Task goal
Please count the lines below that hold the word "will" and give the count without any other text.

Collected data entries
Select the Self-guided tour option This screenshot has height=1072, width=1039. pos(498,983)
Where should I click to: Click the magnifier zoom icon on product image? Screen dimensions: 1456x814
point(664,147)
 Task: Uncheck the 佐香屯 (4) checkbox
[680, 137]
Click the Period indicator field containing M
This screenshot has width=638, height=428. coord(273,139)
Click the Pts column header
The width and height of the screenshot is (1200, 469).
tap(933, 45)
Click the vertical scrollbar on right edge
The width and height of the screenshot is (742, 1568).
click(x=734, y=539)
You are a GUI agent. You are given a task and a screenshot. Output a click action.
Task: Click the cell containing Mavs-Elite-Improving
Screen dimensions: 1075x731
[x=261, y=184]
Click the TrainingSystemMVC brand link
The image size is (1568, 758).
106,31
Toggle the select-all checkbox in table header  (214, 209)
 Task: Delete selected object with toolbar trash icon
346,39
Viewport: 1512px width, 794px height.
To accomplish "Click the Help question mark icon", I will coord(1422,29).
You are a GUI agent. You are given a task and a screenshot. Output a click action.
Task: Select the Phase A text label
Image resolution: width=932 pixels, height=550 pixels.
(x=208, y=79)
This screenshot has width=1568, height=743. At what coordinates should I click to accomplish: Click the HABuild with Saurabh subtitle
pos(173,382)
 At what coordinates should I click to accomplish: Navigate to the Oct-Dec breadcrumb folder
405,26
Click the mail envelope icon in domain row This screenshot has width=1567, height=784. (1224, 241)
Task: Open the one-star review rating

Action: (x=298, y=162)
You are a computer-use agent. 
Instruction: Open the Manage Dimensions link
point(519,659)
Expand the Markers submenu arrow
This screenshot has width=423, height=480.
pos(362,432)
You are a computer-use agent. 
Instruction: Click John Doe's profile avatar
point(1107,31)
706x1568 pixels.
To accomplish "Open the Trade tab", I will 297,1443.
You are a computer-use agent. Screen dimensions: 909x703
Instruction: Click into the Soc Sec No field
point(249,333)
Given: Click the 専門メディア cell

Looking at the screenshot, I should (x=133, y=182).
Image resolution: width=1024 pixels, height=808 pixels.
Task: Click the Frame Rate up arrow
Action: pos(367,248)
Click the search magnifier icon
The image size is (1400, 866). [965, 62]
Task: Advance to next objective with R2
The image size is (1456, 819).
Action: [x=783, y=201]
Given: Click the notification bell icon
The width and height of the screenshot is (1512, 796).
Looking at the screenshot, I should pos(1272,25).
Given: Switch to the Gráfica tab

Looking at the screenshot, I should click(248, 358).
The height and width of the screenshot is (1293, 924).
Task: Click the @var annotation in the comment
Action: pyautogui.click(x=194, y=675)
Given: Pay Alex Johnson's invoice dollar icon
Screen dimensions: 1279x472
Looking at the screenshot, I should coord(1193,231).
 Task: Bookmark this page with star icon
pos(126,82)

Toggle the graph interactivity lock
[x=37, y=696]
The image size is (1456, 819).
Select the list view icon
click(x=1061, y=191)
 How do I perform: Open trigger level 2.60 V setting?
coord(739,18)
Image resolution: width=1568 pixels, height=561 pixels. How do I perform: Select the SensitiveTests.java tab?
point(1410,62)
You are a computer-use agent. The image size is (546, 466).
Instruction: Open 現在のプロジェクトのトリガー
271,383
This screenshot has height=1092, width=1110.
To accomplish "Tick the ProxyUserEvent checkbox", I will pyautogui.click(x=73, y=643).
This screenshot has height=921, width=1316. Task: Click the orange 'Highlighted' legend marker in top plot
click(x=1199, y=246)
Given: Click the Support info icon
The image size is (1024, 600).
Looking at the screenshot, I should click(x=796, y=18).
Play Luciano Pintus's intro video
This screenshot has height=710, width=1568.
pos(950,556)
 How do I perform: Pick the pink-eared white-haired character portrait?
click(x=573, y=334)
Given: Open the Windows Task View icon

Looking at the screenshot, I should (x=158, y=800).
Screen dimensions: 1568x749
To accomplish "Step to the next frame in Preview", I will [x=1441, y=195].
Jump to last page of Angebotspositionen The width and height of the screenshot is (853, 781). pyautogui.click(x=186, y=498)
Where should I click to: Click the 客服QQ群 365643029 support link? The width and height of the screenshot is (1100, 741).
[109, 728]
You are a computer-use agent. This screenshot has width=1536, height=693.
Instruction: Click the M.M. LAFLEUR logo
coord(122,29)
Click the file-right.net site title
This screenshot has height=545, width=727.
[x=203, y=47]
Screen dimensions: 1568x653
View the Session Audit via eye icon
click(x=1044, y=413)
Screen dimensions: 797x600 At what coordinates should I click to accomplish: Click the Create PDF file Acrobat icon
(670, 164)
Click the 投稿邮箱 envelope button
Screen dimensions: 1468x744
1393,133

Solution for this task
4